Ultimately, I decided to focus on book reviews the first full month of my return to blogging. Book reviews were the reason I started book blogging in the first place three years ago now, and I had developed a complicated relationship to them as I struggled to remember why I liked doing them. This month I shared three book reviews (on Burial Rites, Akata Witch, and Sophie’s World) and I was progressively happier with each one I wrote.

I’m saddest that I neglected to start working on my third goal this month. It is still a primary long-term goal of mine. I will continue to think about what form it could take, what kinds of voices I want to share, and how I can blend it into my work week without my reading or writing suffering.

Despite my measly success this month, I still plan to set a new trio of goals for May.

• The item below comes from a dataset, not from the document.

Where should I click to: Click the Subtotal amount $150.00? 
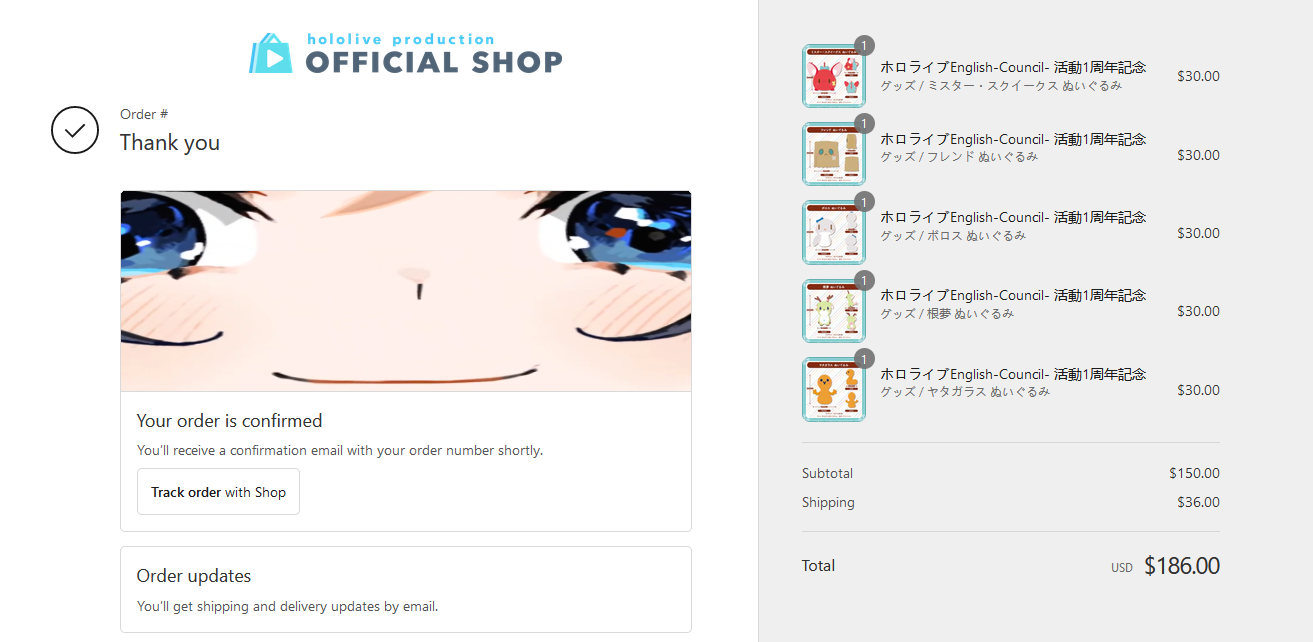(x=1194, y=473)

You can look forward to that coming out early tomorrow (5/1) morning!

What I Read

I had so much fun reading this month, I went far and above the modest TBR I set for the month in my April Goals + TBR post. I read a grand total of seven books, comprised of two books from my TBR and the first four books of the Harry Potter series. (The one book I did not get to, Spreadable Media, I’m just rolling over into next month.)

Here are the books I read this month:

  1. Akata Witch by Nnedi Okorafor (book review)
  2. Harry Potter and the Sorcerer’s Stone by J.K. Rowling
  3. Harry Potter and the Chamber of Secrets by J.K. Rowling
  4. Harry Potter and the Prisoner of Azkaban by J.K. Rowling
  5. Harry Potter and the Goblet of Fire by J.K. Rowling
  6. Sophie’s World by Jostein Gaarder (book review)
  7. A Ring of Endless Light by Madeleine L’Engle (book review to come)

At the beginning of the month shortly after settling on my goals and TBR for April, I realized it was time to revisit the Harry Potter series again. It has been over ten years since the debut of the final book and as I had begun writing seriously again I wanted to see what I could glean from how Rowling crafted the wizarding world, the her characters, and her novel plots.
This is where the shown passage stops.